Rick Schuchart, president of Tel/Com, has also seen the evolution of the local wireless world. Tel/Com, based in the Fox Cities since 1949, was the first Fox Valley company to offer cellular phone service (through Cellulink, which was bought by Pacific Corporation, which was bought by CenturyTel, which was bought by Alltel). It provides paging systems, voice mail and two-way radio systems, global positioning services as well as Nextel phone service and wireless Internet. The company rents and sells two-way, commercial grade UHF radio systems to event planners and civic event personnel, for example.

"Much to the surprise of many, paging is still a very strong communications tool because it has a very small size and weight, it has a 100 percent building penetration and a long battery life," says Schuchart. Today's pagers can also store and display text messages.

Schuchart, who is also president of Ameritel Paging Inc. and founding investor for PCS Digital Cellcom in Appleton, says the growth in the wireless industry, particularly cell phones, took many people by surprise. The boom hit in the late 1980s, and shortly thereafter after the Federal Communications Commission was ordered to auction off licenses covering high frequencies for the new personal communication services.

"The growth was far, far greater than anybody ever anticipated. The average monthly billing was once about $94 a month, and now that's dropped to $25 to $30."

PCS Digital Cellcom, a personal communication service provider operating with the latest in Code Division Multiple Access technology, offers longer battery life, fewer dropped calls, reduced background noise and enhanced voice quality. For $29.95 a month, consumers can make unlimited calls throughout the Fox Valley. Its services match those provided by Cellcom.
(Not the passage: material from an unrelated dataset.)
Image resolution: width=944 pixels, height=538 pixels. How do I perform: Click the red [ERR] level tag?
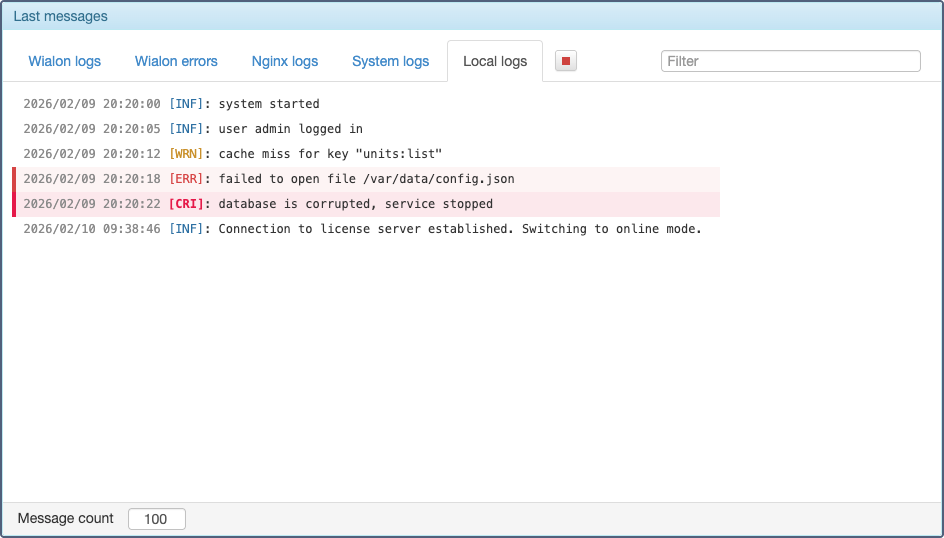(186, 179)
The Nextel network, still under construction, uses IDEN technology, which in effect means it will not roam on an analog cellular system as PCS phones will. However, it can be cost-effective. Schuchart recommends it for tradespeople such as plumbers, builders and electricians, who need a cheaper way to communicate with each other and like its walkie-talkietype service. The phones double as cell phones, but only throughout Northeast and Southeast Wisconsin.

Schuchart is also a managing member of 3GComm LLC, a third-generation wireless communications service that is investigating high-speed mobile wireless data service in this area.

The wireless world is everchanging, of course. By November 2003, the FCC will require all commercial mobile radio service carriers (which includes cellular and PCS phones) to implement wireless phone number portability. That means users will be able to take their existing cell phone numbers with them when they change service providers.